Going to commend to you for viewing / listening a recent video, below, by Vlad Vexler, whose stuff I follow fairly casually and by no means uncritically, for the compressed and (in his own word) ‘cartoonish’ account it offers of the enduring idea of Russian civilization as Christian heir of Hellenistic-Roman imperial world and Hellenic root. Perhaps especially noteworthy in it, for me, is brief mention of 1930s & ’40s Soviet architectural neoclassicism. (Stalin, too, indeed, by a certain implication, belongs to the line of Christian princes — if I can be forgiven a following-on in the cartoonish mode much too rash probably for most folks’ toleration.)
Just to be clear, I’m not so interested in where Vexler is going with his story in the video’s last third or so. His analysis and hedged bets about what’s next for Putin & regime may or may not be worth considering, I don’t know. Likewise those of that yet more prolific and compelling content creator Timothy Snyder! If Vexler’s very compact ‘cartoon’ of a history of Russian national-imperial genealogy in the video appeals to you, though, I’d like to suggest also checking out some, at least, of Snyder’s semester of lectures on Ukraine, completed last month, in which this theme features throughout (and gets developed in less cartoonish fashion — arguably!).
At the time of this posting, by the way, Vexler’s video has been designated ‘age-restricted’ by YouTube and can only be viewed on their site.

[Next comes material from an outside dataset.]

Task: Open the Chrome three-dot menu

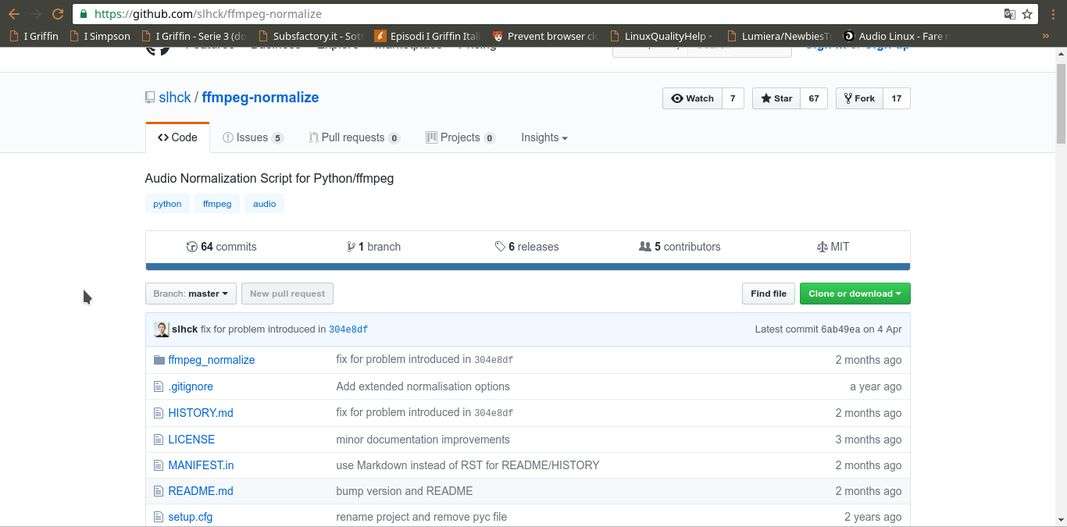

YouTube’s judgment could be reversed at some point, so I’m keeping the video in my post. Your guess as to why it merits (for now?) the badge of shame is good as mine. [UPDATE: YouTube has rescinded (for now?) the badge of shame, and the video will play below.]
I think the answer to ‘Can we all bring back blogging, together?’ probably has to be No.
I mean, for one thing, blogging never went away (see e.g. the site you’re looking at right now), it merely suffered diminishment. At a certain point a dozen or so years ago the world’s digitally-connected started to see blogging as something without much of a future of its own. And — for a second thing, then — this now more or less universally shared perception is unlikely to change by a great deal, ever, I would say, judging by how things stand at the start of 2023. (For a third thing, though: blogging really sort of made its comeback already a few short years ago, under the name of newslettering, with no want of fanfare.)
None of which is to say that I’m down on this little project from two designer-creators, Ash Huang and Ryan Putnam, to give blogging a boost while ‘social media’ appears to be on the ropes. Quite the contrary! I’ve signed up (just this morning, so a little late according to project setup bounds, I guess) to participate, in fact. I suppose this post itself qualifies as participatory.
Listening off and on today to video of a public event I knew of beforehand and might, a few weeks ago, have chosen to attend in person. (Still really only partly wish I’d gone, delight in many ways though it clearly would have been to experience first-hand. I’m a crowd-avoider.)
How many long-time spouses of men who have so little difficulty talking about themselves and their work, and whose habits in doing so are as set as Spiegelman’s evidently are, will very readily sustain the pleasurable creative effort Mouly pursues, live on stage here, in drawing him along from thought to thought? I suppose there’s professional remove, in part, that she’s able to bring to it in this setting. She sees him as someone — someone of his generation, it may be right to say — whose story and whose stories need to be heard (in this I’d agree wholeheartedly), and she makes the most of the conversational opportunity. In any case, what one imagines could easily have been an interesting older guy’s tedious, perhaps only occasionally illuminating holding-forth is here instead a measured exploration of memories and vital individual perspective.